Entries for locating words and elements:
== == ==

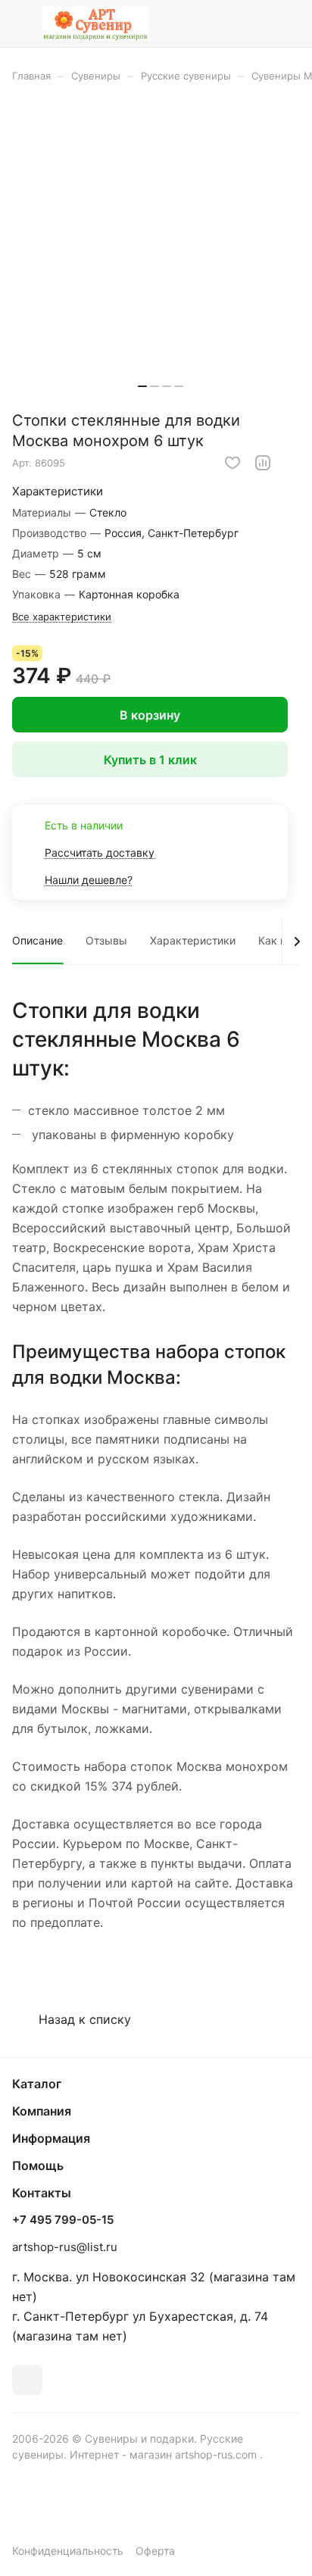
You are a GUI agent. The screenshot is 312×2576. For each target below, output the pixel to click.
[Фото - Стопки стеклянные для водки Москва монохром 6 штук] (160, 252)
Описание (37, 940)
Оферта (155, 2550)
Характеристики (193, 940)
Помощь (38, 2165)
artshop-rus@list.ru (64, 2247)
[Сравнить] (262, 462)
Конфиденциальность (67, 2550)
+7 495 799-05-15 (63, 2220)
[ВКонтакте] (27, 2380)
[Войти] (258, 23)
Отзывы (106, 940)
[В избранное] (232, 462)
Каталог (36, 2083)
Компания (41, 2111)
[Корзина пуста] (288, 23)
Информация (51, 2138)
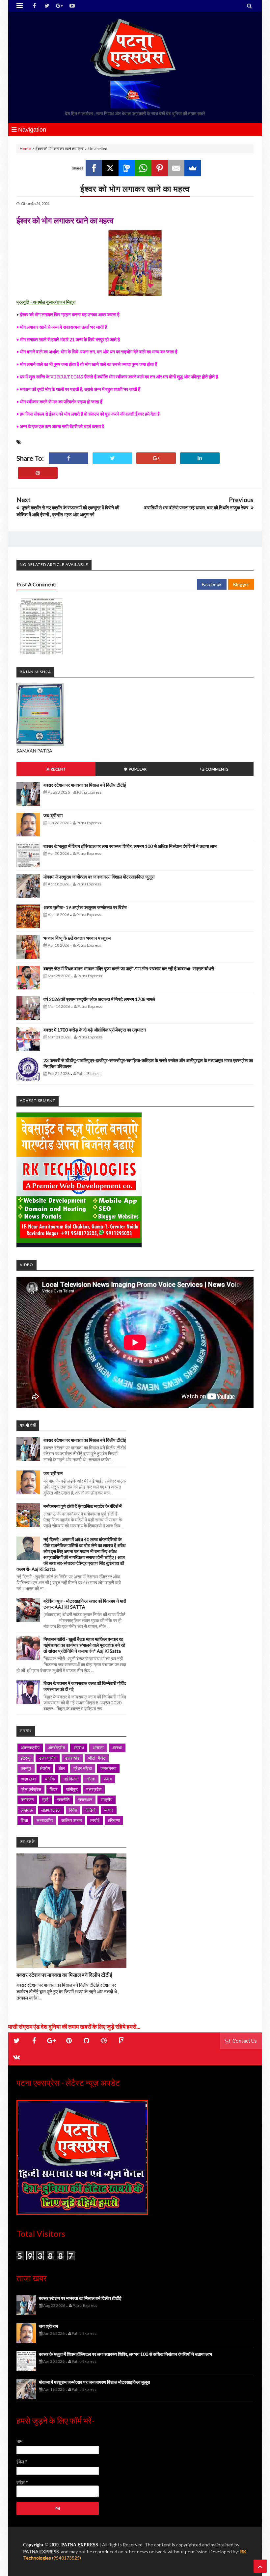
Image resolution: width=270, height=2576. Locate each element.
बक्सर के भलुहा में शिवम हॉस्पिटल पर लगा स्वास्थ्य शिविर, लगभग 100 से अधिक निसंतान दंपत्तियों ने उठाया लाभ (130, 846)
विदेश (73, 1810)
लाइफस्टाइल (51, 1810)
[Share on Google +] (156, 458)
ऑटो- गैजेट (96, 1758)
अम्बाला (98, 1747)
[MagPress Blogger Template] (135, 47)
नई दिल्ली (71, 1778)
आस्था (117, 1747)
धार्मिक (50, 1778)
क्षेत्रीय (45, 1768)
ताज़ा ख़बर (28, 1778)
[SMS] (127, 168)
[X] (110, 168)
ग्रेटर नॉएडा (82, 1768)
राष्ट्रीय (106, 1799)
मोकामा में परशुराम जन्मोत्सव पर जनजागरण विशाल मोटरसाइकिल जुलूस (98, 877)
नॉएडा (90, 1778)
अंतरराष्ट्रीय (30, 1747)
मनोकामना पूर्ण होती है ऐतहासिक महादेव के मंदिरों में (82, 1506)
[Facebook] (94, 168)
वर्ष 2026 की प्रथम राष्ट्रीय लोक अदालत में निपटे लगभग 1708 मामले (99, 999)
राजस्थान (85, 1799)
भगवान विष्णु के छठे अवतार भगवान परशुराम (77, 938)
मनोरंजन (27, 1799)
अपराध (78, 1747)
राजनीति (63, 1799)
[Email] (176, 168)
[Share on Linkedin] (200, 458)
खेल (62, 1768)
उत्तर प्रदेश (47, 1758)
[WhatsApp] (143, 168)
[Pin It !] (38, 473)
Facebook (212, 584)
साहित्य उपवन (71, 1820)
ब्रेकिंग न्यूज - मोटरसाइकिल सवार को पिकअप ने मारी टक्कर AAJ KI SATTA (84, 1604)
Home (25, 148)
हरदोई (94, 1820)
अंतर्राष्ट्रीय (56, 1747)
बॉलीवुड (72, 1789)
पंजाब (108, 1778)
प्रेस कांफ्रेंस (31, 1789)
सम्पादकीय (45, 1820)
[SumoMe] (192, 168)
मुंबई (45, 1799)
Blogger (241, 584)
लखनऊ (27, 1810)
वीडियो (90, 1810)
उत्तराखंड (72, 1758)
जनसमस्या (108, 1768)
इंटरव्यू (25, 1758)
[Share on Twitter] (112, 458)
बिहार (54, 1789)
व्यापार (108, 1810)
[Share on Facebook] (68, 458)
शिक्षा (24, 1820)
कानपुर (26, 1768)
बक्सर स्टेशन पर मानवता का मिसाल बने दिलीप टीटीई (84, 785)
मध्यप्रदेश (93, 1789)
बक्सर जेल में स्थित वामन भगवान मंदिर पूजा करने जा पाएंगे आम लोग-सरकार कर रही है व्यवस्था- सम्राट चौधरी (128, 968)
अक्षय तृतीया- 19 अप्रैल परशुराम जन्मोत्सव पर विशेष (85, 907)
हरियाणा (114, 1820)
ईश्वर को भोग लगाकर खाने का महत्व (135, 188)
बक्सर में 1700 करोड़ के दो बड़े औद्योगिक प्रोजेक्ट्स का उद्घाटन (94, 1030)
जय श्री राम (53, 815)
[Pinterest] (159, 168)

== == ==

**WHAT YOU SHOULD DO:** Reproduce all of the entries above, replacing "Blogger" with "Blogspot" wherever it occurs and leaving everything else unchanged. Omit the pictures from your answer.

**OUTPUT OF THE TASK:**
You are a GUI agent. The screenshot is 312×2576. For each target below, output the pixel to click.
[Фото - Стопки стеклянные для водки Москва монохром 6 штук] (160, 252)
Описание (37, 940)
Оферта (155, 2550)
Характеристики (193, 940)
Помощь (38, 2165)
artshop-rus@list.ru (64, 2247)
[Сравнить] (262, 462)
Конфиденциальность (67, 2550)
+7 495 799-05-15 (63, 2220)
[ВКонтакте] (27, 2380)
[Войти] (258, 23)
Отзывы (106, 940)
[В избранное] (232, 462)
Каталог (36, 2083)
Компания (41, 2111)
[Корзина пуста] (288, 23)
Информация (51, 2138)
Image resolution: width=270, height=2576. Locate each element.
बक्सर के भलुहा में शिवम हॉस्पिटल पर लगा स्वास्थ्य शिविर, लगभग 100 से अधिक निसंतान दंपत्तियों ने उठाया लाभ (130, 846)
विदेश (73, 1810)
लाइफस्टाइल (51, 1810)
[Share on Google +] (156, 458)
ऑटो- गैजेट (96, 1758)
अम्बाला (98, 1747)
[MagPress Blogspot Template] (135, 47)
नई दिल्ली (71, 1778)
आस्था (117, 1747)
धार्मिक (50, 1778)
क्षेत्रीय (45, 1768)
ताज़ा ख़बर (28, 1778)
[SMS] (127, 168)
[X] (110, 168)
ग्रेटर नॉएडा (82, 1768)
राष्ट्रीय (106, 1799)
मोकामा में परशुराम जन्मोत्सव पर जनजागरण विशाल मोटरसाइकिल जुलूस (98, 877)
नॉएडा (90, 1778)
अंतरराष्ट्रीय (30, 1747)
मनोकामना पूर्ण होती है ऐतहासिक महादेव के मंदिरों में (82, 1506)
[Facebook] (94, 168)
वर्ष 2026 की प्रथम राष्ट्रीय लोक अदालत में निपटे लगभग 1708 मामले (99, 999)
राजस्थान (85, 1799)
भगवान विष्णु के छठे अवतार भगवान परशुराम (77, 938)
मनोरंजन (27, 1799)
अपराध (78, 1747)
राजनीति (63, 1799)
[Email] (176, 168)
[Share on Linkedin] (200, 458)
खेल (62, 1768)
उत्तर प्रदेश (47, 1758)
[WhatsApp] (143, 168)
[Pin It !] (38, 473)
Facebook (212, 584)
साहित्य उपवन (71, 1820)
ब्रेकिंग न्यूज - मोटरसाइकिल सवार को पिकअप ने मारी टक्कर AAJ KI SATTA (84, 1604)
Home (25, 148)
हरदोई (94, 1820)
अंतर्राष्ट्रीय (56, 1747)
बॉलीवुड (72, 1789)
पंजाब (108, 1778)
प्रेस कांफ्रेंस (31, 1789)
सम्पादकीय (45, 1820)
[SumoMe] (192, 168)
मुंबई (45, 1799)
Blogspot (241, 584)
लखनऊ (27, 1810)
वीडियो (90, 1810)
उत्तराखंड (72, 1758)
जनसमस्या (108, 1768)
इंटरव्यू (25, 1758)
[Share on Twitter] (112, 458)
बिहार (54, 1789)
व्यापार (108, 1810)
[Share on Facebook] (68, 458)
शिक्षा (24, 1820)
कानपुर (26, 1768)
बक्सर स्टेशन पर मानवता का मिसाल बने दिलीप टीटीई (84, 785)
मध्यप्रदेश (93, 1789)
बक्सर जेल में स्थित वामन भगवान मंदिर पूजा करने जा पाएंगे आम लोग-सरकार कर रही है व्यवस्था- सम्राट चौधरी (128, 968)
अक्षय तृतीया- 19 अप्रैल परशुराम जन्मोत्सव पर विशेष (85, 907)
हरियाणा (114, 1820)
ईश्वर को भोग लगाकर खाने का महत्व (135, 188)
बक्सर में 1700 करोड़ के दो बड़े औद्योगिक प्रोजेक्ट्स का उद्घाटन (94, 1030)
जय श्री राम (53, 815)
[Pinterest] (159, 168)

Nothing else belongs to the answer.